Susan Mboya is a corporate executive, entrepreneur and philanthropist who is the principal and international advisor for Navigators Global, a Washington, DC–based consulting firm. Mboya is the founder/owner of a number of businesses in the hospitality and entertainment sector.

==Career==
Mboya has been a corporate executive for over 25 years and has held a number of senior executive positions at global multinational firms, including being the Global Director for Oral B Oral Care at Procter and Gamble for five years and being the General Manager of Coca-Cola South Africa from 2008 to 2011. She is the immediate former president of the Coca-Cola Africa Foundation and the group director of the Eurasia Africa Group (EAG) for women’s economic empowerment at Coca-Cola and is the daughter of the late Tom Mboya, a Kenyan nationalist leader and one of the founding fathers of the Republic of Kenya and the late Pamela Mboya, a renowned diplomat who was Kenya’s representative to UN Habitat. Tom Mboya was a well-known trade unionist, educationist, Pan-Africanist, author, and Cabinet Minister in Kenya's first post-independence government. She is also the former First Lady of Nairobi County, Kenya's largest county and the capital city and economic center of Kenya. Mboya holds a number of board positions, including the chair of Liberty Group, a publicly traded company in the Nairobi Stock Exchange. Mboya is the founder of the Zawadi Africa Educational Fund, a 501(c)(3) non-profit organization that provides scholarships and leadership development training to academically gifted, marginalized African girls to enable them to attend top colleges and universities around the world with the objective of creating a pipeline of African female leaders. The Zawadi Africa program is based on the Africa Student Airlifts program launched by her father and President John F. Kennedy in 1959 that enabled several participants, including Barack Obama Sr, father of President Barack Obama, and Professor Wangari Mathaai to study in the U.S.

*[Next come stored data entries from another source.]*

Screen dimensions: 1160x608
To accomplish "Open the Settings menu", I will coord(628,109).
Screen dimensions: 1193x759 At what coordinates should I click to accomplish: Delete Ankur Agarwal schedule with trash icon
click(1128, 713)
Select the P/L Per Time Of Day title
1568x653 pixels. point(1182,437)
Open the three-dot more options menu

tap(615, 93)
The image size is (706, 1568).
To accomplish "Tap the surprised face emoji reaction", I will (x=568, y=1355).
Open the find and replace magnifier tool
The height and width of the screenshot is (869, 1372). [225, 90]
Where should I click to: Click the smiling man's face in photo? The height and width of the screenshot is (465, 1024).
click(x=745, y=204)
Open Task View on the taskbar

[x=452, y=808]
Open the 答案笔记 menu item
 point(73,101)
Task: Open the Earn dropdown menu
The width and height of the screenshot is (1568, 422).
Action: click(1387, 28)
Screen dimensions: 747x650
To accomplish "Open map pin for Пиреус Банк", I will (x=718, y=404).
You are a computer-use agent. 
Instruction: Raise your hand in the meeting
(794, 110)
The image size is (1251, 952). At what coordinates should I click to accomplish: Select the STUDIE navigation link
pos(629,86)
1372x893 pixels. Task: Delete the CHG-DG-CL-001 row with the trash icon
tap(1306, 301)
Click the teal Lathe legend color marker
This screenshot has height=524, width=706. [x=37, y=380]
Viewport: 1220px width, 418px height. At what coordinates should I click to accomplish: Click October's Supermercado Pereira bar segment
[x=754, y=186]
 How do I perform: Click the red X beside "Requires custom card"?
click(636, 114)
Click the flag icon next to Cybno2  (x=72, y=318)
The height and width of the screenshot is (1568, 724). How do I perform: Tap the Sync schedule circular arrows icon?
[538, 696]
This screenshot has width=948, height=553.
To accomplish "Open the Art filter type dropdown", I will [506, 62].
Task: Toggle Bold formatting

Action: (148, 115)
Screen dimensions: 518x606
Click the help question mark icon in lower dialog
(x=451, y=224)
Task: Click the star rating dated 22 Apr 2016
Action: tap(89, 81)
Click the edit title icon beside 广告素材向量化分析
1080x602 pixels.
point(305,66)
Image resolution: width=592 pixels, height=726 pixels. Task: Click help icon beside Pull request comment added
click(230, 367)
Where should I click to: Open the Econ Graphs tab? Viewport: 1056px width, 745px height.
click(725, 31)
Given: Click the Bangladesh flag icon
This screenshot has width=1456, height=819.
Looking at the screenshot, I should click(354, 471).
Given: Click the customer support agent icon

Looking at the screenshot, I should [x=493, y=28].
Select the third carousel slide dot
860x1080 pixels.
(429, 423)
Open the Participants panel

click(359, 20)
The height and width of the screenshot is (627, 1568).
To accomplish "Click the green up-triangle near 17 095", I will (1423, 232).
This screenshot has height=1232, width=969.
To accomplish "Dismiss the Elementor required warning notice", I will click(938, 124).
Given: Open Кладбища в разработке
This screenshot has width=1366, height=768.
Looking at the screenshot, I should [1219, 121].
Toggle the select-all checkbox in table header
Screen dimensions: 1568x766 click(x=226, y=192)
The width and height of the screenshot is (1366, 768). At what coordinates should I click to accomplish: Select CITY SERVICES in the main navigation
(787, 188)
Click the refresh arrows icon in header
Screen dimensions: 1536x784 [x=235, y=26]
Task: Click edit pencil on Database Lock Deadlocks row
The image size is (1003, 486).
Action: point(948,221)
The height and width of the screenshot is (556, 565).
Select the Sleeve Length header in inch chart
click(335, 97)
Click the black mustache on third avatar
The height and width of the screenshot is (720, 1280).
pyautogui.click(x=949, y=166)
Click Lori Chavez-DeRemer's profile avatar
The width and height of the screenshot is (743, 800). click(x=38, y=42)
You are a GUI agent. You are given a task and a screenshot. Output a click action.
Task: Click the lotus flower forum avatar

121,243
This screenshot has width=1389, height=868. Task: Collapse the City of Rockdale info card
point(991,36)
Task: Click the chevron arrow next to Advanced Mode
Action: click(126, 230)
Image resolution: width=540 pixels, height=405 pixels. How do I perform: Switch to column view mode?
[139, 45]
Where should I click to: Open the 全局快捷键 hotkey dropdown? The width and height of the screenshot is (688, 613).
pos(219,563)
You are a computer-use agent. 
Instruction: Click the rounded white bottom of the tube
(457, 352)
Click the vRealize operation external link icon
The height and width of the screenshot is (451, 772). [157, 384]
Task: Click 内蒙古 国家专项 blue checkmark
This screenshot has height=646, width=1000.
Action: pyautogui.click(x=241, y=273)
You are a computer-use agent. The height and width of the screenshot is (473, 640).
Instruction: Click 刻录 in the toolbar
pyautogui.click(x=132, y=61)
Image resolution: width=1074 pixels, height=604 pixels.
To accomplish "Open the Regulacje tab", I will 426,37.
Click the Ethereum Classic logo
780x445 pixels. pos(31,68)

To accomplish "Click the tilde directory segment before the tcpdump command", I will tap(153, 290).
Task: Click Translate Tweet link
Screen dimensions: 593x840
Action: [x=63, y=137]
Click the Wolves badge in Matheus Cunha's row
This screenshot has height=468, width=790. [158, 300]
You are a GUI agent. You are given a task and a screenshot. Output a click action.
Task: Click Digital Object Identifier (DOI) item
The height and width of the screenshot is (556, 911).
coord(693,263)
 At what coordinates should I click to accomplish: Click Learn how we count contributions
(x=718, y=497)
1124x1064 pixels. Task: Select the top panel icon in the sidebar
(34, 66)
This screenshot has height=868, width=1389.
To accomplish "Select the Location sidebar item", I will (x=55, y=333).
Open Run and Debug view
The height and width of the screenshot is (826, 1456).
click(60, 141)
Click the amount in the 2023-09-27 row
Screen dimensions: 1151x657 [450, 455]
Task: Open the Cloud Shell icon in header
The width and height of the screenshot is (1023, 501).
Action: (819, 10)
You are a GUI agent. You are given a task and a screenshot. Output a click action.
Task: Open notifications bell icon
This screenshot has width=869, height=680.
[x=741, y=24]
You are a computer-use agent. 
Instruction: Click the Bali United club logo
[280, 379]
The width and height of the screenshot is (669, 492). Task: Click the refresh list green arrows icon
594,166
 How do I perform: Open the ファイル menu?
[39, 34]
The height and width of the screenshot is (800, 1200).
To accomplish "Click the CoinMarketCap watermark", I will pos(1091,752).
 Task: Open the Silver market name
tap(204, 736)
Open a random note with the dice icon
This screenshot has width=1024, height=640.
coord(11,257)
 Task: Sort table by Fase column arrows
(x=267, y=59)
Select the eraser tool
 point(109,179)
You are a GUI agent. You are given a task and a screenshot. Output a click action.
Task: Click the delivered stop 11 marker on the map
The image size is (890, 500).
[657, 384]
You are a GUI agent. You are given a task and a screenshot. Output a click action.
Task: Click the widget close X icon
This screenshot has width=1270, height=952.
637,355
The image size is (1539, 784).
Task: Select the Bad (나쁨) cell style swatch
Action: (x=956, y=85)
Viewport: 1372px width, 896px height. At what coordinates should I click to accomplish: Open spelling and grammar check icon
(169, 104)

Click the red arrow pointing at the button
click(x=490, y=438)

Mboya has been a senior executive on the global stage for over 25 years, holding a series of positions in general management. She started as a brand manager at Procter and Gamble in Cincinnati, Ohio, and became an associate director and then a director working in the paper division and in the oral care division. Mboya moved to the Coca-Cola Company as the General Manager for the Southern Africa region in 2008 and then became the President of the Coca-Cola Africa Foundation, where she successfully forged public-private partnerships to help resource, fund, and provide technical expertise for the foundation's initiatives, raising over $120 million in funding towards the 5by20 initiative and working with international partners including USAID, "GETF," DFID, TechnoServe, MercyCorps, and the International Finance Corporation and empowering over 700,000 women.

==Zawadi Africa==

Mboya is the founder and president of the Zawadi Africa Educational Fund, a non-profit organization modeled on her father's student airlifts of the 1960s, which took over 800 East African students to American universities and colleges.

==Nairobi County First Lady==
In her role as the first First Lady of Nairobi County, Mboya initiated and championed programs supporting children's education and welfare, women and girls' empowerment, women's health, and the environment.

==Achievements and awards==
Mboya was inducted into the American Advertising Federation (AAF) Hall of Achievement in 2003 and was awarded African American Marketer of the Year by Ebony magazine in 2004. In June 2009, Mboya was awarded an honorary doctorate in humanities by Lakeland University and was the commencement speaker at Meredith College in 2016 in recognition of her humanitarian activities with the Zawadi Africa Education Fund. In 2016, the University of Massachusetts (UMASS) in Boston awarded Mboya an honorary doctorate for her work with the Zawadi Africa Education Fund and with women’s economic empowerment and philanthropy in Africa.